Question

Consider the question of Example 5 $\mathbf{y}\frac{\mathbf{dy}}{\mathbf{dx}}\mathbf{-}\mathbf{4}\mathbf{x}\mathbf{=}\mathbf{0}$

1. Does Theorem 1 imply the existence of a unique solution to (13) that satisfies$\mathbf{y}\left(x_0\right)\mathbf{=}\mathbf{0}$?
2. Show that when ${\mathbf{x}}_{\mathbf{0}}\mathbf{\ne }\mathbf{0}$equation (13) can’t possibly have a solution in a neighbourhood of $\mathbf{x}\mathbf{=}{\mathbf{x}}_{\mathbf{0}}$that satisfies $\mathbf{y}\left(x_0\right)\mathbf{=}\mathbf{0}$.
3. Show two distinct solutions to (13) satisfying $\mathbf{y}\left(0\right)\mathbf{=}\mathbf{0}$ ( See Figure 1.4 on page 9).

Short answer

1. Theorem 1 does not imply the existence of a unique solution that satisfies $\mathrm{y}\left({\mathrm{x}}_0\right)=0$.
2. Equation (13) doesn’t have a solution in the neighbourhood of $\mathrm{x}={\mathrm{x}}_0$that satisfies $\mathrm{y}\left({\mathrm{x}}_0\right)=0$.
3. There are two distinct solutions to (13) satisfying$\mathrm{y}\left(0\right)=0$.

Step-by-step solution

Finding the partial derivative of the given relation concerning y

Here,$f\left(x,y\right)=\frac{4x}{y}$and$\frac{\partial f}{\partial y}=-\frac{4x}{y^2}$.
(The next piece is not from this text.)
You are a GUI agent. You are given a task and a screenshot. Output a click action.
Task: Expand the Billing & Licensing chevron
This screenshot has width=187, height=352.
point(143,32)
Step 2(a): Determining whether Theorem 1 implies the existence of a unique solution or not

From Step 1,we find that $\frac{\partial f}{\partial y}$ is notcontinuousor even defined when $\mathrm{y}=0$. Consequently, there is no rectangle containing the point $({\mathrm{x}}_0=0)$, in which both $\mathrm{f}(\mathrm{x},\mathrm{y})$and $\frac{\partial f}{\partial y}$are continuous.

Because the hypotheses of Theorem 1 do not hold, we cannot use Theorem 1 to determine whether the given initial value problem does or does not have a unique solution. It turns out that this initial value problem has more than one solution.

Hence, Theorem 1 does not imply the existence of a unique solution that satisfies$\mathbf{y}\left(x_0\right)\mathbf{=}\mathbf{0}$.

Step 3(b): Showing that the equation (13) has a solution in a neighbourhood of x=x0 that satisfies y(x0)=0

Because y comes in the denominator, the function is not defined at $\mathrm{y}=0$.

Hence, when ${\mathit{x}}_{\mathbf{0}}\mathbf{\ne }\mathbf{0}$ equation (13) can’t possibly have a solution in a neighbourhood of $\mathbf{x}\mathbf{=}{\mathbf{x}}_{\mathbf{0}}$that satisfies $\mathbf{y}\left(x_0\right)\mathbf{=}\mathbf{0}$.

Step 4(c): Showing that there are two distinct solutions to (13) satisfying y(0)=0.

In Figure 1.4, the implicit solutions for $\mathrm{c}=0,\pm 1,\pm 4$are sketched.

The curves are hyperbolas with common asymptotes $y=\pm 2x$. Notice that the implicit solution curves (with c arbitrary) fill the entire plane and are non-intersecting for $\mathrm{c}\ne 0$. For $\mathrm{c}=0$, the implicit solution gives rise to the two explicit solutions $\mathrm{y}=2\mathrm{x}$and $y=-2x$, both of which pass through the origin.

Thus, the two distinct solutions to (13) satisfying $\mathit{y}\mathbf{\left(}\mathbf{0}\mathbf{\right)}\mathbf{=}\mathbf{0}$are $\mathit{y}\mathbf{=}\mathbf{2}\mathit{x}$and $\mathbf{y}\mathbf{=}\mathbf{-}\mathbf{2}\mathbf{x}$.